Our findings also imply that there is a potential for increased IPF risk with exposure to NPC1L1 inhibitors, although the SMR analysis only suggested a near-positive result. Ezetimibe is known as the primary drug for NPC1L1 inhibitors, which are responsible for facilitating the absorption of dietary cholesterol by NPC1L1 protein [29]. To date, limited research has examined the influence of ezetimibe on the onset of IPF. Chanho Lee et al. conducted a retrospective study of the medical records across three different hospitals and discovered that individuals with IPF who consistently used ezetimibe had lower all-cause mortality and lung function decline rates [56]. They also found that ezetimibe could prevent mice from developing bleomycin-induced pulmonary fibrosis by suppressing mTORC1 activity in vitro study. The enhancement of autophagy in mouse lung fibroblasts mediates the anti-fibrotic effect of ezetimibe, rather than through lipid-lowering properties [56]. There may exist differences in the pathogenesis between drug-induced pulmonary fibrosis and IPF, which could account for the discrepancies between our MR findings and the in vitro results.

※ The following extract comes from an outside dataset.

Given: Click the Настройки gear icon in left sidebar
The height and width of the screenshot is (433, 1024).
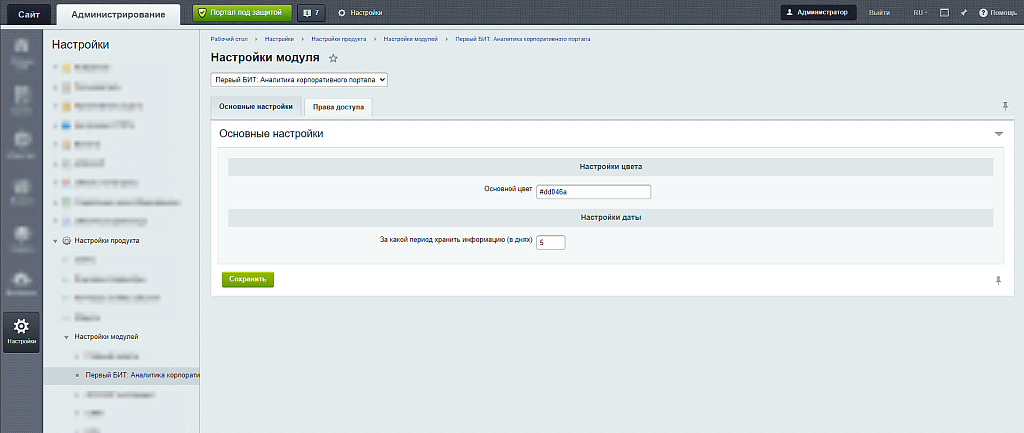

This MR research also has some limitations. Firstly, despite the numerous sensitivity analyses conducted that have reinforced the reliability of our results, the possibility of horizontal pleiotropy cannot be entirely dismissed. Although the original P-value may suggest an association between NPC1L1 and PCSK9 with IPF, the adjusted P-value indicates that this association may not be significant enough to rule out chance. Thus, the results should be interpreted with caution. Further research is needed in the future to validate the original findings, or a larger sample size may be required to provide sufficient statistical power to overcome the impact of multiple comparisons. Secondly, the sample size of eQTL data is limited, and there are no eligible eQTLs for NPC1L1, ABCG5, ABCG8, and APOC3 in hepatic and pulmonary tissues, which are the primary organs involved in lipid metabolism. This limitation may result in an underestimation of the role these genes play in the pathogenesis of IPF. Thirdly, the initial GWAS data did not categorize by specific subtypes (such as the extent of LDL-C elevation). Consequently, this study was constrained from performing a stratified analysis. Furthermore, the reliance on diagnostic codes to define IPF within the FinnGen study may not fully encapsulate the clinical and pathological nuances of the disease. This approach could inadvertently include cases that do not actually represent IPF, potentially skewing the analysis. Consequently, the estimated strength of association between IPF and specific genetic variants might be subject to overestimation or underestimation. An approach that should be contemplated with the availability of more specific datasets in the future. Lastly, the IPF GWAS data was obtained from an isolated European population. We lack a validation cohort because other GWAS data for IPF may have sample overlap with lipid exposure. When extrapolating these results to different ethnic groups, caution should be exercised. Additional research encompassing a diverse array of populations is necessary.

Conclusions

In summary, this study does not support blood lipid traits (i.e., TG, LDL-C, HDL-C, Apo-A, and Apo-B) as a direct risk factor for IPF and should be interpreted with caution. An increased expression level of the PCSK9 gene was found to correlate with a lower risk of IPF. Conversely, the use of PCSK9 inhibitors was associated with an elevated risk of IPF. Further studies are essential to gain a more comprehensive understanding of the underlying mechanisms and to assess the possible effect of PCSK9 inhibitors in IPF progression through a series of preclinical and clinical trials.